Project C-43: the lost origins of asymmetric crypto
Alice lives two doors down from Bob.
They speak to each other over a tin-can telephone,
with a taut string running from Alice’s window to Bob’s.
But months later,
Alice discovers a second line tied to it,
running into Eve’s window!
Eve has been listening in!
Appalled, Alice visits Bob with the news.
What can they do to defeat Eve’s wiretap?
Alice suggests that they use a secret code.
But Bob has an entirely different plan!
“Here’s what we’ll do,” Bob says.
“I’ll play loud white noise at my end.
With all that noise on the line,
Eve won’t be able to hear you speak.
But I’ll be able to,
using my new noise-cancelling headphones!”
Arguably,
Bob has just invented asymmetric cryptography!

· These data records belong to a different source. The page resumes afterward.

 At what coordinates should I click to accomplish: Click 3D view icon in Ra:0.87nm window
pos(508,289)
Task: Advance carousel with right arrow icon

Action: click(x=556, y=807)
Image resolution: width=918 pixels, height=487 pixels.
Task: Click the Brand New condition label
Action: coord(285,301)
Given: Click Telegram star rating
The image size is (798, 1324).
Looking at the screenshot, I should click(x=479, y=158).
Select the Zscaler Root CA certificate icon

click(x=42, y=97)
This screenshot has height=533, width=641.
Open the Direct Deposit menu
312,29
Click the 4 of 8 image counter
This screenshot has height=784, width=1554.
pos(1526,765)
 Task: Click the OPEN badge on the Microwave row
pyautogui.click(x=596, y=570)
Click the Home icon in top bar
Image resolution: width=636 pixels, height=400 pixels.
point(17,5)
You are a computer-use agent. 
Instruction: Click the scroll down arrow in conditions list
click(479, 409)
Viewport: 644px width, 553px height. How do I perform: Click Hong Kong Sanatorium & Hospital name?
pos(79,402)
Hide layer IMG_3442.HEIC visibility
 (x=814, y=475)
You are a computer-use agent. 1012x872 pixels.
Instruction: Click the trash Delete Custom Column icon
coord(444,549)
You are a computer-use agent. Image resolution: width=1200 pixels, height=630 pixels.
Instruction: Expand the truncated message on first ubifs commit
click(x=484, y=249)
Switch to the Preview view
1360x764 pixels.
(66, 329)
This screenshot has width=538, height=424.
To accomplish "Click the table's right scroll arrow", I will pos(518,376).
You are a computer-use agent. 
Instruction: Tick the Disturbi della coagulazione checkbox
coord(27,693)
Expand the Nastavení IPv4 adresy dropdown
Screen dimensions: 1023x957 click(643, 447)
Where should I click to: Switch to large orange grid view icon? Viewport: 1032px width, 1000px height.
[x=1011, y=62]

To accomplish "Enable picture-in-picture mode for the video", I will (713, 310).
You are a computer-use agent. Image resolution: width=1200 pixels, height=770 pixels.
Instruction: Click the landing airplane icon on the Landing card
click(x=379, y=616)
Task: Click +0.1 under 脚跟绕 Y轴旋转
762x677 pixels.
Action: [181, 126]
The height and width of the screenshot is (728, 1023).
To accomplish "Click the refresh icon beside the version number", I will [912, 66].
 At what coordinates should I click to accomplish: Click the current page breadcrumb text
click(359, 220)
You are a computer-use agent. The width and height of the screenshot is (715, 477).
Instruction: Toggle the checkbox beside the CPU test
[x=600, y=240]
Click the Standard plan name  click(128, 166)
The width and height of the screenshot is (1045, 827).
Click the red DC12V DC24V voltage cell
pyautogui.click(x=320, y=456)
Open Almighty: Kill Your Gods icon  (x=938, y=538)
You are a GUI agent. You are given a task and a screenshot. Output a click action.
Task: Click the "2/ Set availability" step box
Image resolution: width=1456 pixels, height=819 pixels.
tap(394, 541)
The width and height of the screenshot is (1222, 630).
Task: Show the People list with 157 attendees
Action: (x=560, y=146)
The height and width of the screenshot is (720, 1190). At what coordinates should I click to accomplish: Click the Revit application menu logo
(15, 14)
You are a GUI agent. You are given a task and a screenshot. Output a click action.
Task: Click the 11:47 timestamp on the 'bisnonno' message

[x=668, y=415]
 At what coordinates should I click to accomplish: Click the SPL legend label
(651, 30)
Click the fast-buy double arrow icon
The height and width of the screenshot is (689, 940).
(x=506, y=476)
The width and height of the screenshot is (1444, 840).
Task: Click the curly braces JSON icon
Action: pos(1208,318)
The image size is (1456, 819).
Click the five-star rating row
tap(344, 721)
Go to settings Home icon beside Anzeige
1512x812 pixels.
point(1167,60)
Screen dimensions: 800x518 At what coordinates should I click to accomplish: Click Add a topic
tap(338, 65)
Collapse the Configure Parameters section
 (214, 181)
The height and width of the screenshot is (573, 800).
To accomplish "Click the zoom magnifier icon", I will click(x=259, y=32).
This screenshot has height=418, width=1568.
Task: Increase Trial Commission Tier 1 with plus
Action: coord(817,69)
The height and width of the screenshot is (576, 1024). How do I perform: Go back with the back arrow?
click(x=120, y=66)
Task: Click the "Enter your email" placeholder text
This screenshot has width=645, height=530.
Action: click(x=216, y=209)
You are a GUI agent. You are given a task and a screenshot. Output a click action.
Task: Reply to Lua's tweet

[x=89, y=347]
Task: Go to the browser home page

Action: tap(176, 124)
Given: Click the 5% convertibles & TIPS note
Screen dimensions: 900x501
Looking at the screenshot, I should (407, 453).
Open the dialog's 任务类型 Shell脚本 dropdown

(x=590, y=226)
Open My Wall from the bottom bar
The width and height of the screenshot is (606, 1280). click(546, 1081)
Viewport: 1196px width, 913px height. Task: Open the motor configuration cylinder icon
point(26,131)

Bob’s noise source is his private key.
The method is “asymmetric” because
Alice does not need to know Bob’s key;
she just encrypts her message by speaking over the noise.
But couldn’t Eve defeat this with her own noise-cancelling headphones?
No!
Noise-cancelling headphones work
by taking a noise source,
and playing the right anti-noise to cancel it out.
Bob’s headphones can play the right anti-noise,
because they’re next to Bob’s noise source.
But Eve’s noise-cancelling headphones can’t,
because they’re out of range of Bob’s loudspeaker.
This obscure encryption method was described in October 1944 by a Walter Koenig Jr,
who compiled a report on Project C-43,
a secret wartime research project on “speech privacy.”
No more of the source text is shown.